The relationship between disulfidptosis and rheumatoid arthritis (RA) remains unclear. We aimed to identified biomarkers disulfidptosis-related in RA and revealed potential targeted drugs. Two microarray datasets (GSE93272, GSE45291) related to RA were downloaded from the Gene Expression Omnibus (GEO) database. Disulfidptosis-related genes(DRGs) were extracted from FerrDb database. GSE93272 was used to identify DRGs, and GSE45291 was used to verify results. Multivariate Cox regression analysis was used to identify candidate disulfidptosis-associated hub genes. The differentiated values of DRGs were determined by receiver operator characteristic (ROC) monofactor analysis to judge their potential quality as biomarkers. RT-qPCR were used to validate the expression of hub genes. Additionally, we analyzed the connection between the hub genes and the filtration of immune cells in RA. We made predictions about the miRNAs, TFs and possible drugs that regulate the hub genes. Subsequently, molecular docking was carried out to predict the combination of drugs with hub targets.

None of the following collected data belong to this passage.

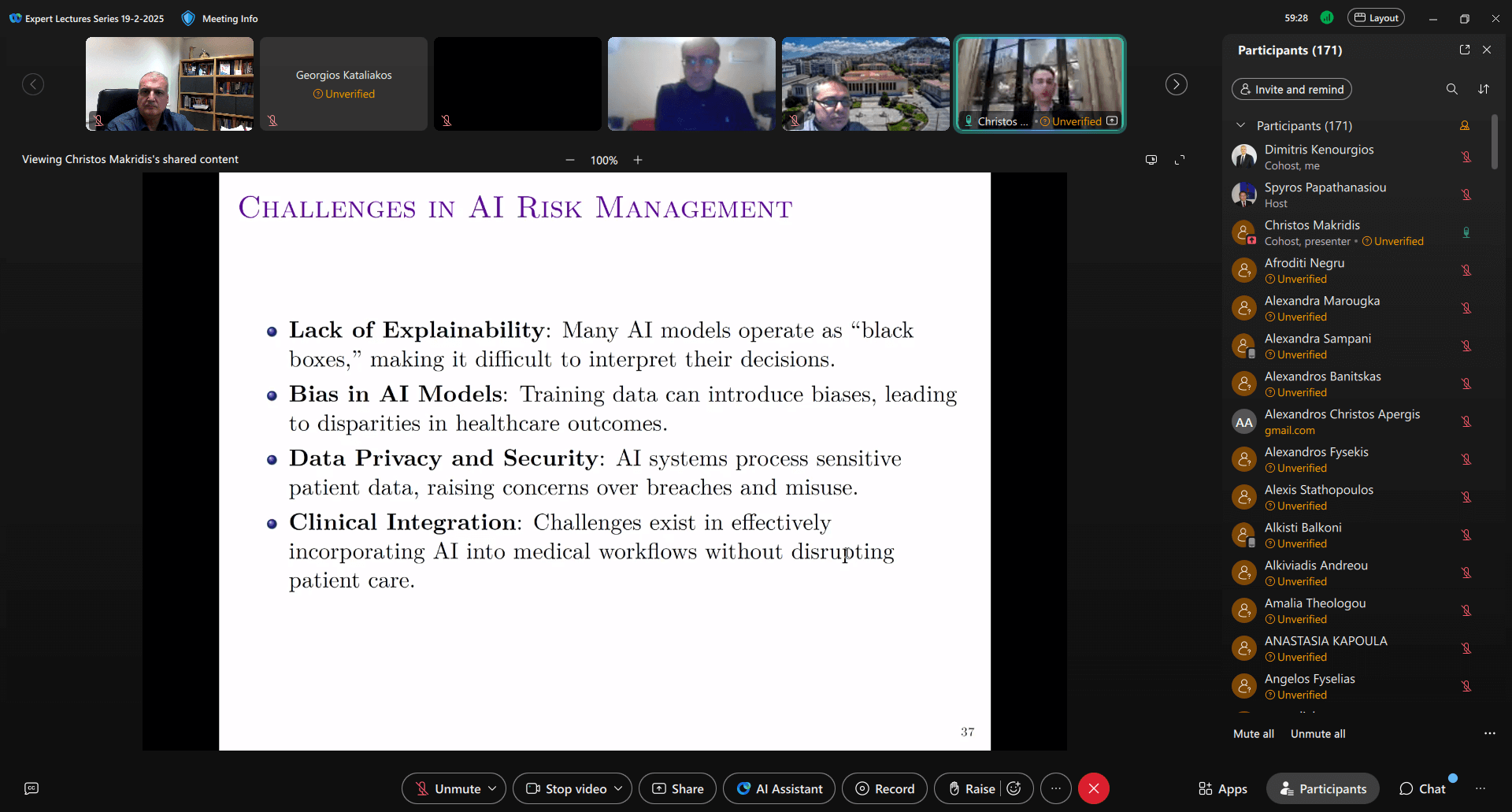Click the red leave meeting button

click(x=1094, y=788)
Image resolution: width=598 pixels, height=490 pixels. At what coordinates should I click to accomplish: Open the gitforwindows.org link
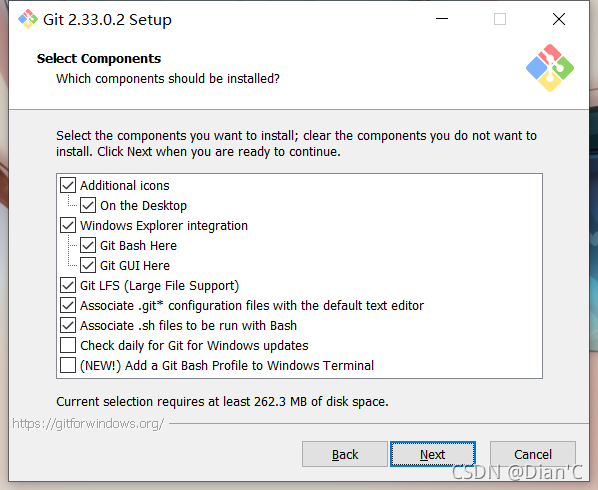pos(88,424)
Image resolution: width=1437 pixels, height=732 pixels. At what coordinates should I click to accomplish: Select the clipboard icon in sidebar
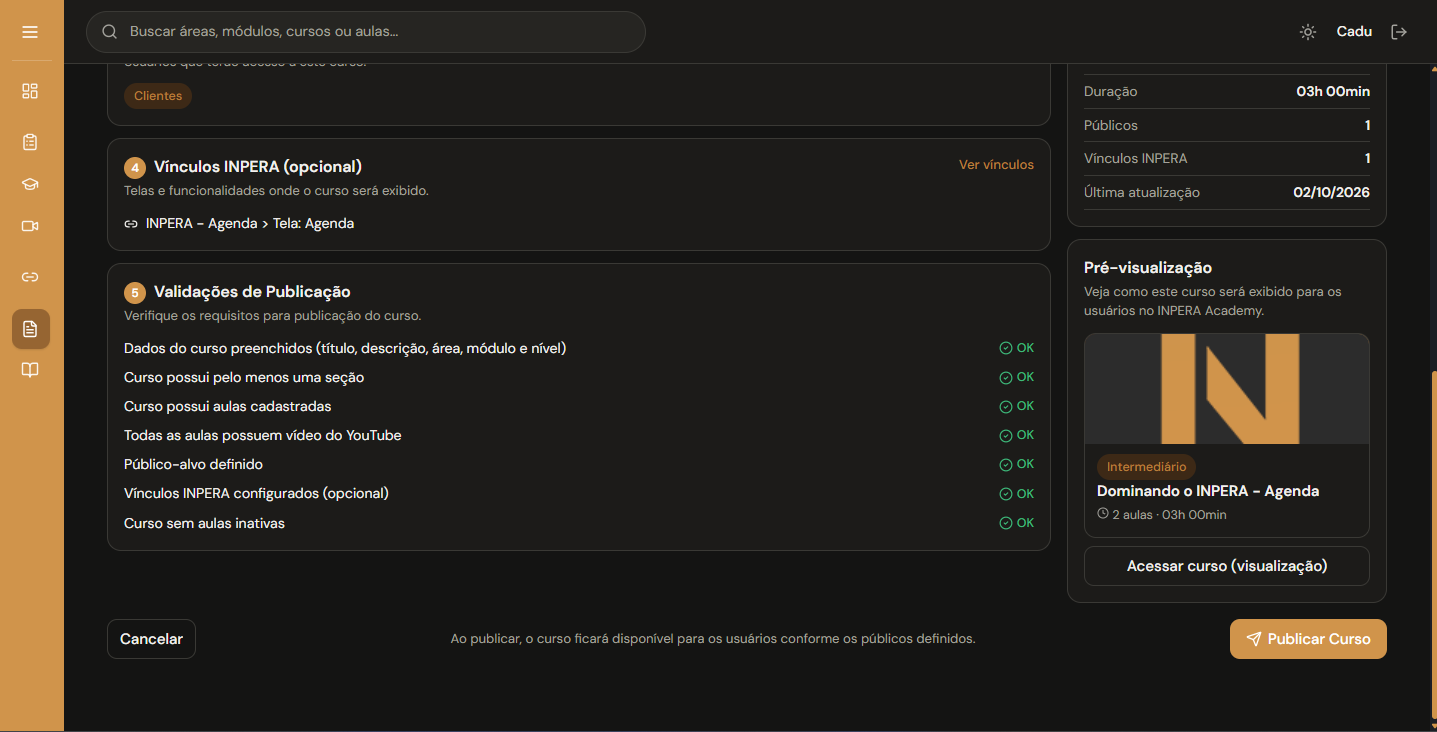pos(30,142)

Finally, molecular dynamics simulation was conducted to further verify the findings. Oxoacyl-ACP Synthase Mitochondrial(OXSM) was identified as a biomarker with high diagnostic value, and an RA diagnostic model based on OXSM for a single gene was constructed. The model showed high accuracy in distinguishing RA and healthy controls (AUC = 0.802) and was validated by external datasets, showing excellent diagnostic power (AUC = 0.982). Twelve potential drugs against RA were recognized by comparative toxicogenomics database (CTD). Molecular docking results showed that ICG 001 had the highest binding affinity to OXSM, and molecular dynamics simulations confirmed the stability of this complexes. Furthermore, CIBERSORT analysis showed a significant correlation between immune cell infiltration and OXSM, and a regulatory network of TFs-gene-miRNAs comprising 8 miRNAs and 34 TFs was identified. Finally, the RT-qPCR results showed that OXSM was significantly increased in the peripheral blood of RA patients compared with healthy controls, consistent with the bioinformatics analysis. These studies suggest that OXSM may be a potential biomarker and therapeutic target for diagnosing RA, and ICG 001 may be a potential drug for RA. These findings may provide new avenues for the effective diagnosis and treatment of RA.